§ **Recorded information**:
****************

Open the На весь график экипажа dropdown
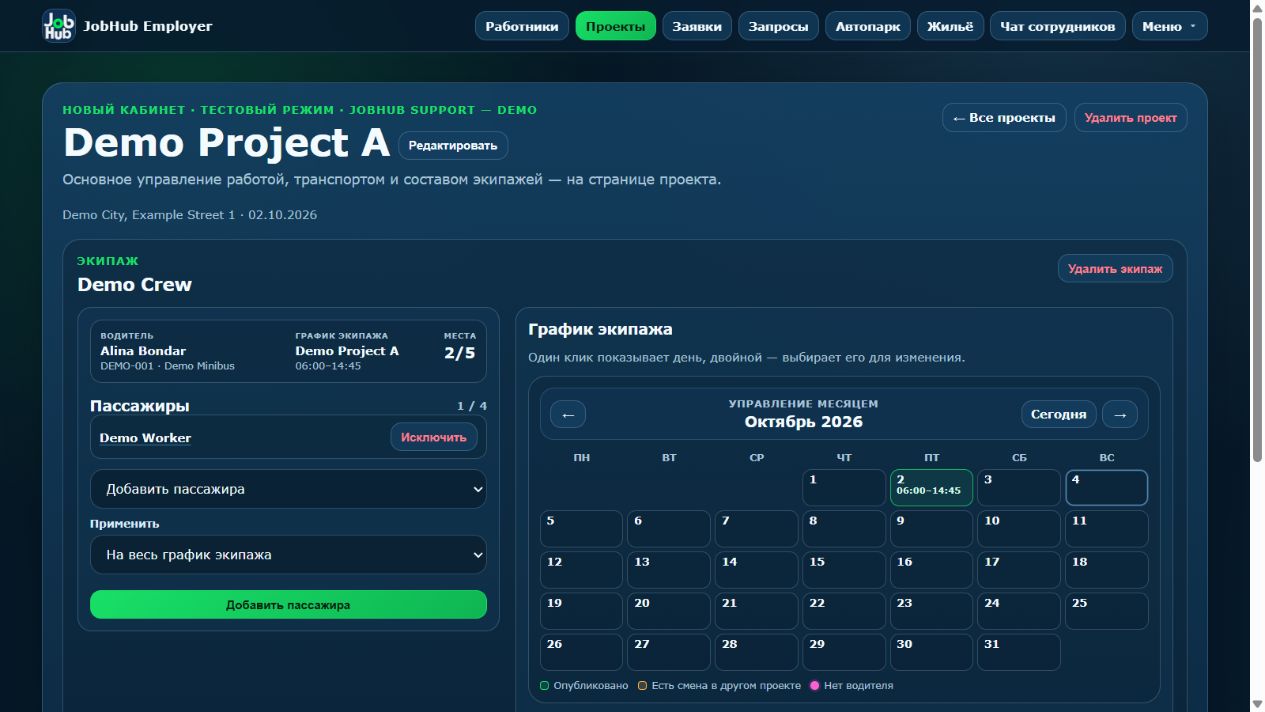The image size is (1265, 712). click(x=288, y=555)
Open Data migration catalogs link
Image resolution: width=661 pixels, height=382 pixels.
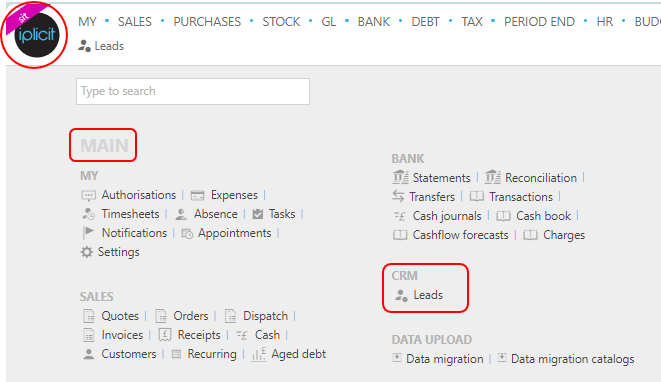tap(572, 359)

****************

§ **Work item**: Each line from the one containing "Image resolution: width=661" down to the final line of the records above must be reproduced exactly; no pictures go into the copy.

§ **Solution for this problem**:
Image resolution: width=661 pixels, height=382 pixels.
tap(572, 359)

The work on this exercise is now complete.